- Brief:
Would you please retype, exactly, the lines of the listing below between the line with "Click the Fechar button" and the line with "Tap the green", inclusive?

- Material shown:
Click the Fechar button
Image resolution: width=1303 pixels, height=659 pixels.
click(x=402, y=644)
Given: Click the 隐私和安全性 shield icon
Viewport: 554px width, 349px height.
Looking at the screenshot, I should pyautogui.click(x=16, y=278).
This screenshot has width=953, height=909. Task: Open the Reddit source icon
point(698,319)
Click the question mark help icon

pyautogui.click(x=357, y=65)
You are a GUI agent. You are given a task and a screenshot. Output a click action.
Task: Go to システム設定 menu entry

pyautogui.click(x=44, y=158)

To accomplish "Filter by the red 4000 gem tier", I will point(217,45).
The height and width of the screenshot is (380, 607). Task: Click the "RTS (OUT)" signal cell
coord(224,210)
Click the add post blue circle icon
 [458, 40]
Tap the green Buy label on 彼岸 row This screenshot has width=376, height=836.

==

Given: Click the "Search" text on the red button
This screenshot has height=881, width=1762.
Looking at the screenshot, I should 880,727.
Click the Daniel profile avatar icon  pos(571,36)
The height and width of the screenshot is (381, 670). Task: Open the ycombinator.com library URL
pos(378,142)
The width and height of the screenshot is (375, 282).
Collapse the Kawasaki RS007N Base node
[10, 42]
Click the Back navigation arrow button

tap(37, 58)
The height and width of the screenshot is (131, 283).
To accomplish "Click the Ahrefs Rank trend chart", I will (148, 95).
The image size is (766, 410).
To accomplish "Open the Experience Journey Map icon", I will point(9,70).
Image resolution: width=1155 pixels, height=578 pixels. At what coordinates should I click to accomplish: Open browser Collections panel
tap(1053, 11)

==

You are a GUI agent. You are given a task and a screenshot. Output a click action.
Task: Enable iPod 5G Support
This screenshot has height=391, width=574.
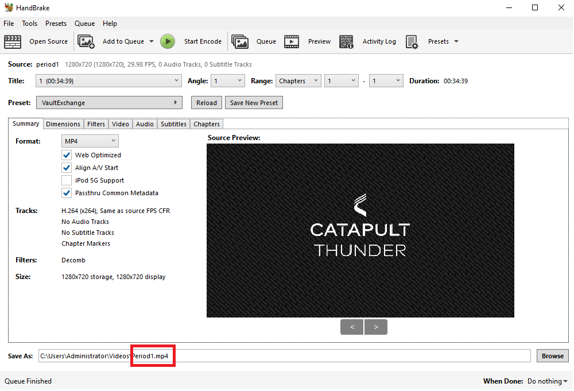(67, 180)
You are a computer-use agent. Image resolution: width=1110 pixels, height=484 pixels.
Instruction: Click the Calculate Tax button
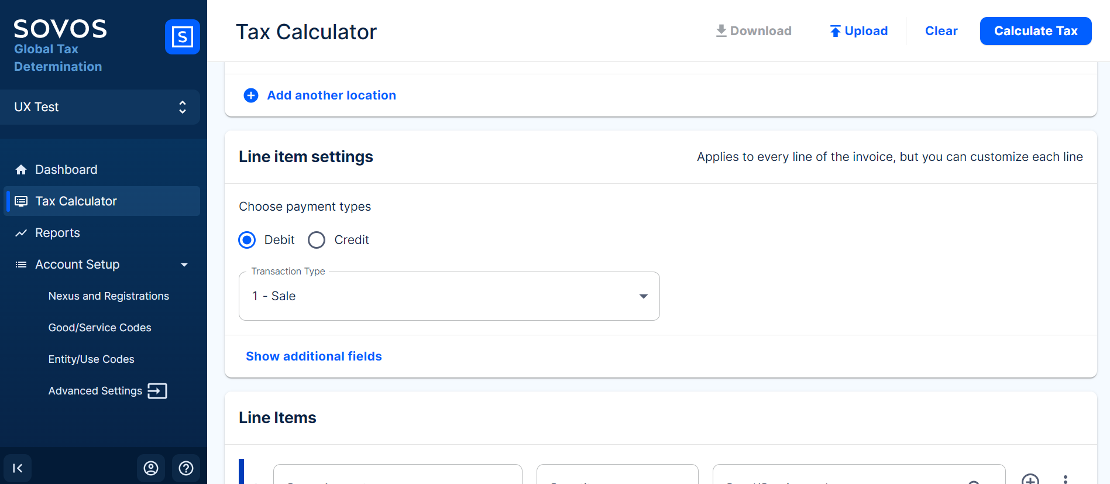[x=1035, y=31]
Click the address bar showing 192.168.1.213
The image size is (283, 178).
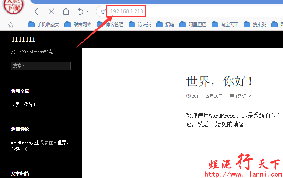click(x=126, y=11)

- Answer section:
Click the Fechar button
Image resolution: width=1303 pixels, height=659 pixels.
click(x=402, y=644)
Given: Click the 隐私和安全性 shield icon
Viewport: 554px width, 349px height.
Looking at the screenshot, I should pyautogui.click(x=16, y=278).
This screenshot has width=953, height=909. Task: Open the Reddit source icon
point(698,319)
Click the question mark help icon

pyautogui.click(x=357, y=65)
You are a GUI agent. You are given a task and a screenshot. Output a click action.
Task: Go to システム設定 menu entry

pyautogui.click(x=44, y=158)

To accomplish "Filter by the red 4000 gem tier", I will point(217,45).
The height and width of the screenshot is (380, 607). Task: Click the "RTS (OUT)" signal cell
coord(224,210)
Click the add post blue circle icon
 [458, 40]
Tap the green Buy label on 彼岸 row This screenshot has width=376, height=836.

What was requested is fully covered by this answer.